**SEITENAUSZUG**:
Und warum fiel die Wahl auf das Gehen?

PETER FRENKEL: Da spielte der Zufall eine Rolle. In unserer Nachbarschaft wohnte der Bäcker Puschendorf. Der Bäckerssohn trainierte im nahegelegenen Naumburg eine Sportgruppe, unter ihnen Dieter Lindner. Lindner, der in diesem Jahr Anfang Juni gestorben ist, war der erste erfolgreiche deutsche Geher: 1964 Olympiazweiter in Tokio, noch in einer gesamtdeutschen Mannschaft aus BRD und DDR, Europameister zwei Jahre später. Er war mein zweites Vorbild. Lindner kam öfter zum Training nach Eckartsberga, da bin ich mitgerannt und mitgegangen. Eigentlich wollte ich Läufer werden. Oder Radsportler.

Das heißt, der Ausdauersport hatte es Ihnen angetan?

PETER FRENKEL: Genau. Das Gehen fand ich interessant, aber vom Bewegungsablauf war es sehr schwierig. Zu den Langstrecken fühlte ich mich hingezogen. Radfahren, Skilanglaufen haben mich fasziniert. Auch durch Vorbilder.

**AUFGABENSTELLUNG**:
Führe das Interview mit Peter Frenkel über seinen Weg zum Gehen im Anschluss an seine letzte Antwort fort.

**GEGEBENES MATERIAL**:
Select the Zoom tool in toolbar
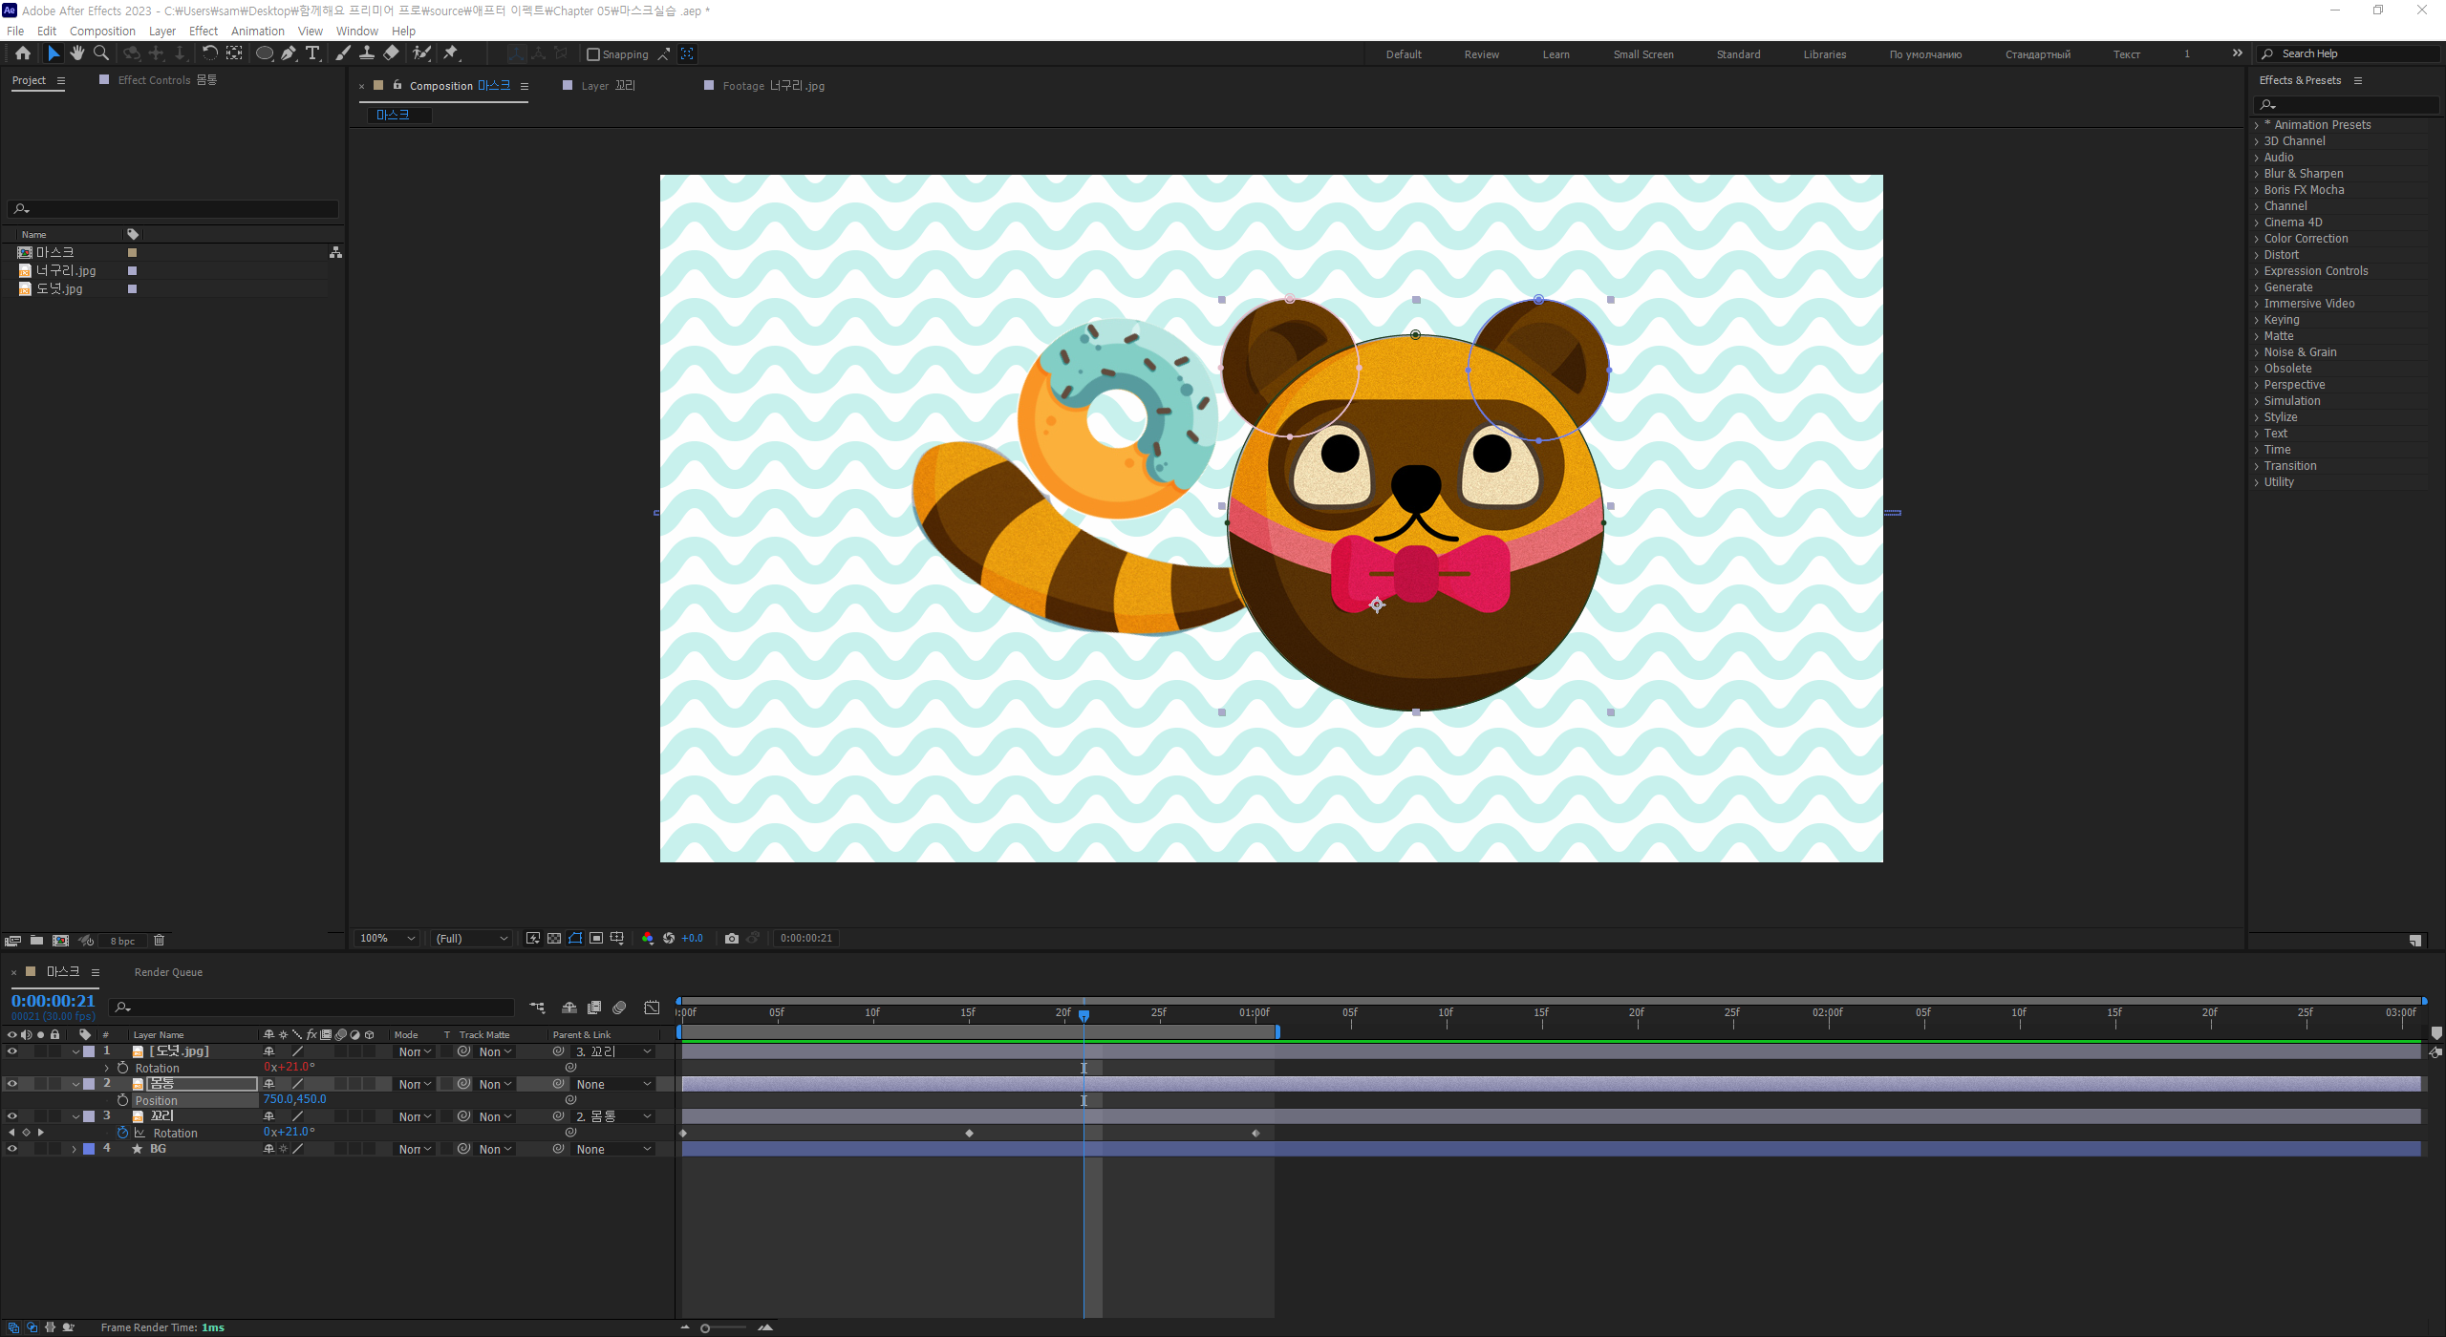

**LÖSUNG**:
Welche Vorbilder hatten Sie neben Dieter Lindner?

PETER FRENKEL: Den Radsportler Täve Schur. Bei der Radfernfahrt Leipzig – Erfurt fuhr er durch Eckartsberga. Wir Kinder standen am Straßenrand. Er war später neun Mal Sportler des Jahres in der DDR. Ein prägendes Geh-Erlebnis hatte ich in meiner Kindheit. Kurz vor Ende des Krieges sind vom frühen Morgen bis zum späten Abend die Insassen des Konzentrationslagers Buchenwald durch unseren Ort getrieben worden. Ganz erbärmliche Gestalten, völlig abgemagert, wir Kinder haben das mit großen Augen mit angesehen und waren verstört. Ich bin nach Hause gelaufen und habe einen Krug Wasser geholt.

Was hat Sie letztendlich zum Leistungssport bewogen?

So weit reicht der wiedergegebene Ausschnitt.